── EXTRAIT DU DOCUMENT
Haiti: la fabrique des "shitholes"

Happée par la spirale de l’indigence, Haïti vient d’accélérer sa chute dans le gouffre de cette indicible médiocrité politique qui s’est déconfinée depuis le tremblement de terre 2010. 35 ans après l’éclaircie du 7 février 1986, c’est un sombre crépuscule qui a ressurgi à l’horizon.

Jeudi 18 février 2021 

Par Erno Renoncourt
Putride, enfumée, la nuit se couche sur Haïti sans que le soleil de la justice ait pu briller. On dirait que le tremblement de terre de janvier 2010 a fait remonter des entrailles de la terre toutes les ordures qui y étaient enfouies. Dans un lieu ayant connu quelque 5 siècles de barbarie en servant comme territoire d’expérimentation des atrocités des puissances occidentales, il ne peut émaner de ces ordures que des effluves répugnants et écœurants. C’est donc logique que les vautours prennent possession de ce lieu déshumanisé. Là où passe l’occident, il ne reste que tribulations et désolation.

Et comme il devait en advenir, le 7 février 2021, d’un tour de main, dictatorialement orienté et diplomatiquement soutenu, l’indigence, prédite depuis longtemps, a foudroyé Haïti. Un seul homme, à lui tout seul, concentre désormais entre ses mains tous les pouvoirs : exécutif, législatif, judiciaire et criminel. En conséquence, les transplants artificiels de la démocratie, dont on nous a vanté les vertus par des projets de restauration de l’État de droit, financés à coup de milliards de dollars, volent en mille fragments pulvérisés. Du seul fait de sa totale servilité aux réseaux financiers mafieux nationaux et internationaux, le « nègre banane », de son nom de code, est investi, de manière absolue, des pleins pouvoirs pour assurer la refondation des institutions totalitaires. Les greffons démocratiques n’ont pas fait long feu.
────
● OBJECTIFS
1 > Réécrivez le passage de l'extrait sur Haïti compris entre "Haiti: la fabrique" et "ressurgi à l’horizon.", inclus, en changeant "crépuscule" en "déclin".
2 > Pour chacune des affirmations suivantes, indiquez si elle concorde avec l'extrait sur Haïti, puis citez les mots de l'extrait qui le montrent. (a) L'extrait est daté d'un jeudi de février 2021. (b) L'éclaircie évoquée remonte au 7 février 1996. (c) Les pouvoirs sont désormais partagés entre plusieurs personnes.
3 > Traduisez en anglais la phrase suivante de l'extrait sur Haïti : « Les greffons démocratiques n’ont pas fait long feu. »
Les enregistrements n'ont aucun lien avec l'extrait sur Haïti.
── DONNÉES AFFICHÉES
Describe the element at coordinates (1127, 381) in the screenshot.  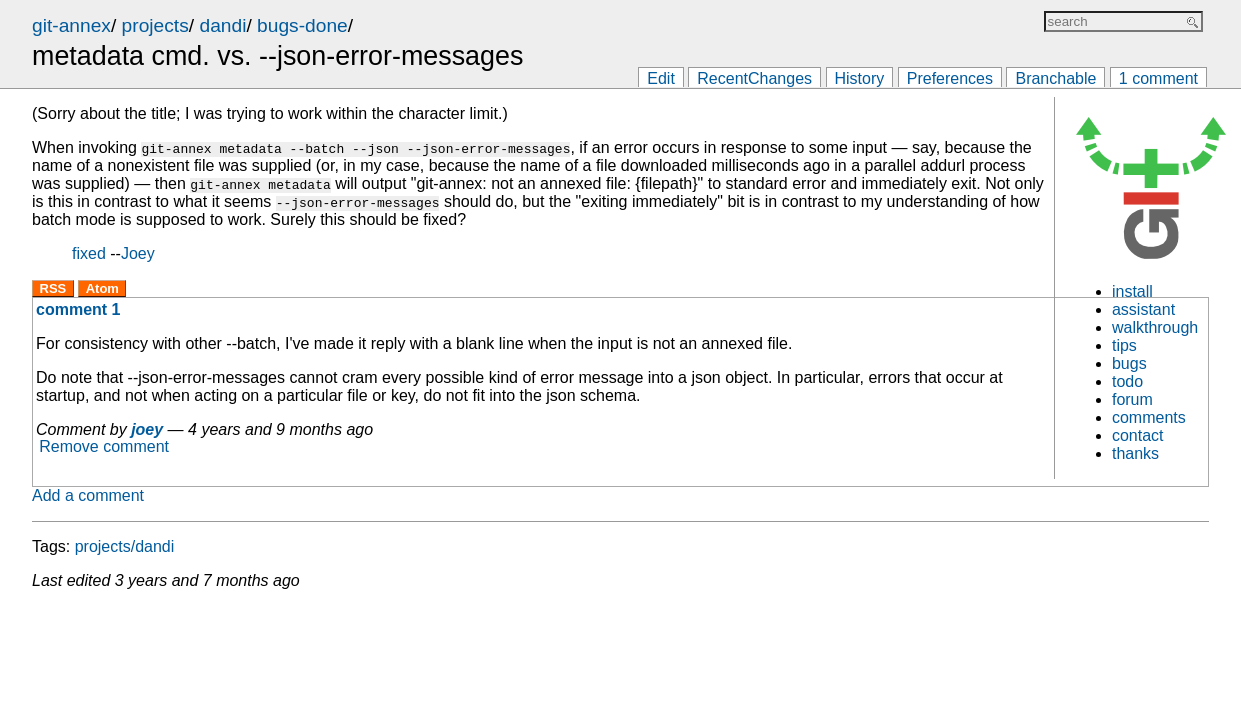
I see `todo` at that location.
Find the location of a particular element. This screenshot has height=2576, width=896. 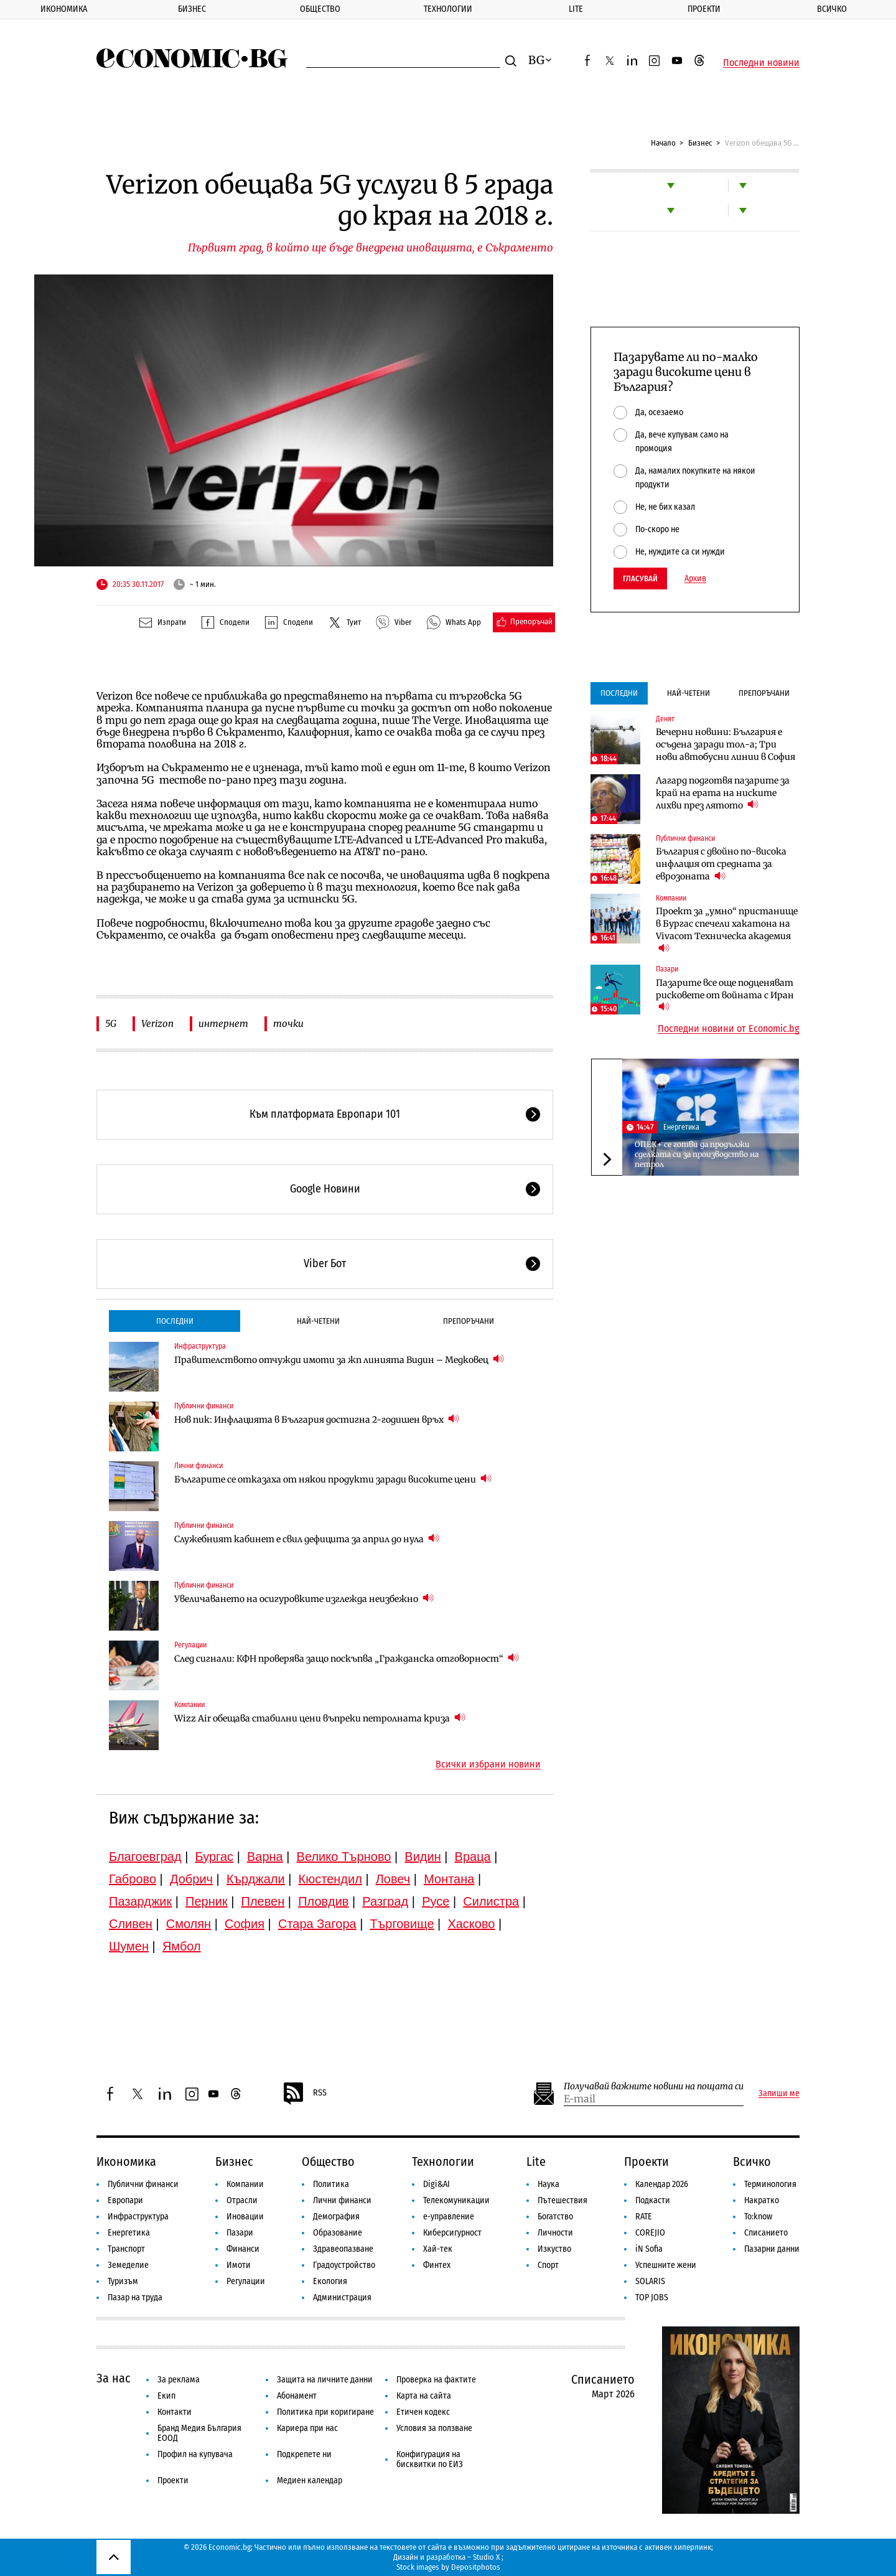

Иновации is located at coordinates (245, 2216).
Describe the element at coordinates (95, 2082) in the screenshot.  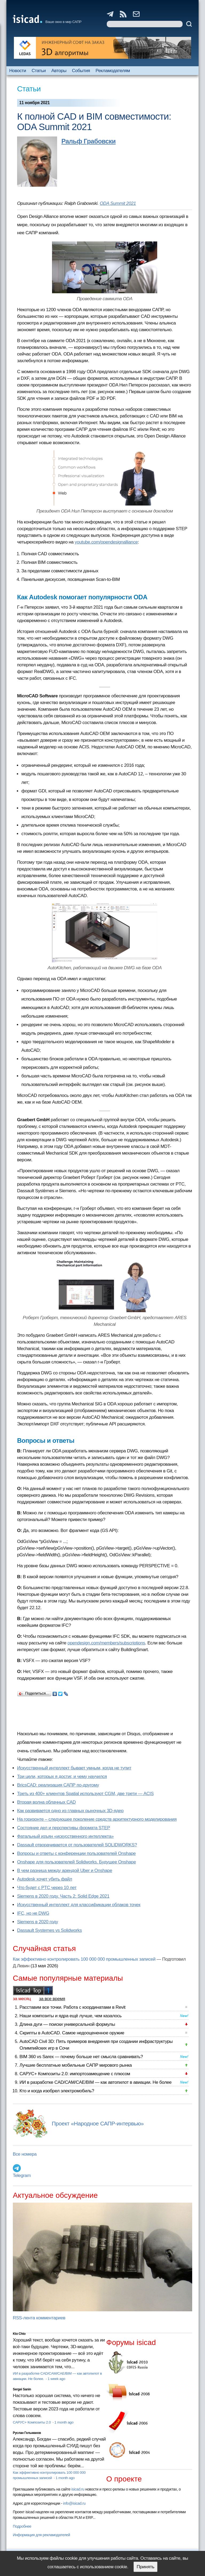
I see `ИИ в разработке CAD/CAM/CAE/BIM — как автопилот в авиации. Не более` at that location.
────
● RÉPONSES AUX EXERCICES
1 >
Haiti: la fabrique des "shitholes"

Happée par la spirale de l’indigence, Haïti vient d’accélérer sa chute dans le gouffre de cette indicible médiocrité politique qui s’est déconfinée depuis le tremblement de terre 2010. 35 ans après l’éclaircie du 7 février 1986, c’est un sombre déclin qui a ressurgi à l’horizon.

2 >
(a) Oui : « Jeudi 18 février 2021 ».
(b) Non : « 35 ans après l’éclaircie du 7 février 1986 ».
(c) Non : « Un seul homme, à lui tout seul, concentre désormais entre ses mains tous les pouvoirs ».

3 > The democratic grafts did not last long.